Les femmes s’engagent dans ce qu’elles considèrent être le « cœur de leur métier », relève Dominique Cau-Bareille : coordination disciplinaire, projets avec leurs élèves, charge de professeure principale dans les établissements. Sauf que ces missions sont financièrement diversement cotées. Ainsi, l’indemnité pour une mission « numérique », où dominent les hommes, rapporte plus que la mission « égalité », davantage portée par les femmes.
Catherine Nave-Bekthi, secrétaire nationale du Sgen-CFDT, considère que les missions les plus valorisées, symboliquement et financièrement, sont même moins « proposées » aux femmes. « Il n’y a en général pas de décharges horaires, les fiches de description de ces missions sont rédigées au masculin, il y a encore du boulot dans la manière de simplement s’adresser aux femmes. »
Tous les syndicats s’accordent sur le fait qu’une partie du travail enseignant, en dehors du temps de classe ou des corrections, ne donne pour le moment lieu à aucune rémunération particulière. Il en va ainsi de l’accompagnement des élèves, de la relation aux parents, de l’animation d’équipe ou encore de la formation professionnelle. « S’il s’agit de reconnaître des missions déjà réalisées où les enseignantes en particulier se chargent d’un travail invisibilisé, pourquoi pas, insiste Stéphane Crochet. Mais nous ne sommes pas sûrs que ce soit la direction qui soit choisie dans le cadre de ces concertations. »
Dans le fameux « pacte » proposé par Emmanuel Macron, « on nous parle tantôt de nouvelles missions qui deviendraient obligatoires, tantôt de mieux rémunérer l’existant… Tout cela reste très nébuleux », regrette Sophie Vénétitay.

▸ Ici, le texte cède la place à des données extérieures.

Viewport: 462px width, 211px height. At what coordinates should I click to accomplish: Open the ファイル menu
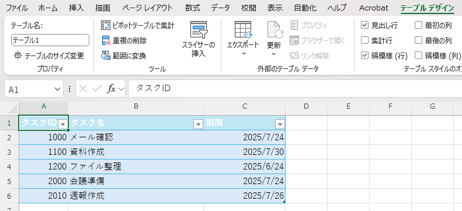[17, 8]
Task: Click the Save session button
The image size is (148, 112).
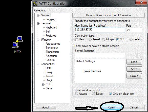Action: tap(134, 69)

La secrétaire du Snes-FSU se sait au diapason de beaucoup d’enseignant·es qui redoutent surtout une intensification de leur travail. « Si on revalorise mais qu’on surcharge, cela s’appelle une arnaque », résume Dominique Cau-Bareille.
Pour le moment, syndicats et ministre ne discutent que de la partie inconditionnelle de la revalorisation promise, attachés au « socle » de base de leur rémunération qui pourrait être réservée aux enseignant·es débutant·es, afin de mettre en œuvre la promesse présidentielle de « plus un seul professeur sous la barre des 2 000 euros ».

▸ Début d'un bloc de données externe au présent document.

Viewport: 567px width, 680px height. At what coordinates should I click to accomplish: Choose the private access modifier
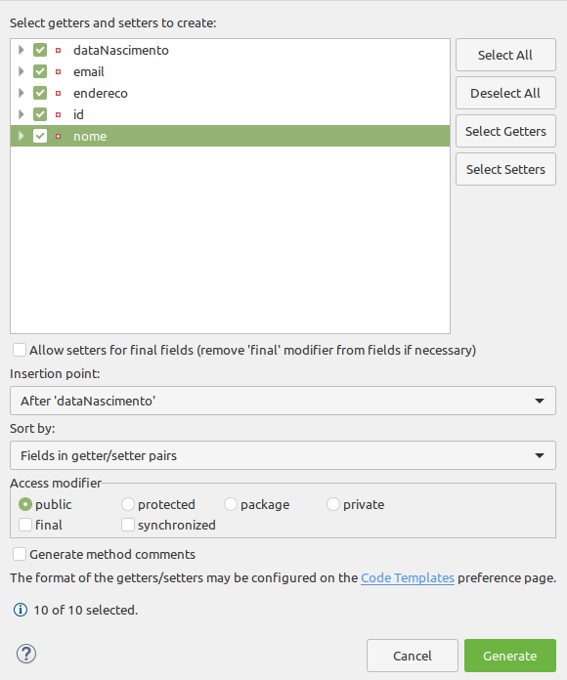(x=332, y=504)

Mais là encore, difficile, selon les participant·es de la concertation en cours Rue de Grenelle, de savoir si cette augmentation sera versée sur la partie indiciaire ou indemnitaire du salaire. Ce qui n’est pas un petit sujet puisque dans la fonction publique, toutes les primes n’entrent pas dans le calcul de la retraite, une échéance à laquelle les femmes arrivent doublement pénalisées par des carrières en dents de scie et moins rémunératrices (elles touchent en moyenne une retraite de 14 points inférieure à celle des hommes).

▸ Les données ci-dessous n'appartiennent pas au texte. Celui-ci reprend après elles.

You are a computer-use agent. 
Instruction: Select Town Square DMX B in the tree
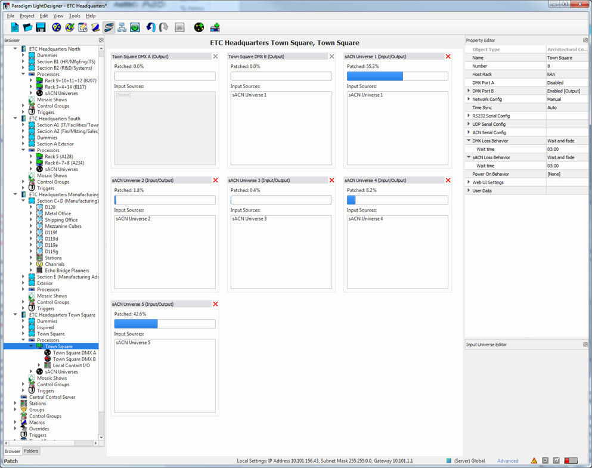(x=74, y=359)
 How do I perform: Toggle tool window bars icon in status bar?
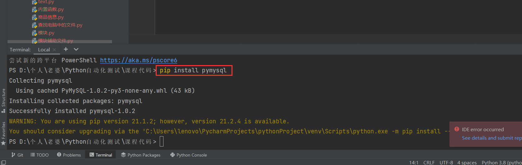[x=4, y=162]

« Que le ministre ouvre son propos sur l’égalité mais ne soit pas capable de répondre à cette question simple nous semble au mieux de l’impréparation, au pire inquiétant, juge Sophie Vénétitay. Cela nous laisse craindre que cette revalorisation promise depuis des mois ne soit finalement qu’une revalorisation… masculine. » Les premiers arbitrages, attendus en janvier 2023, permettront d’en juger.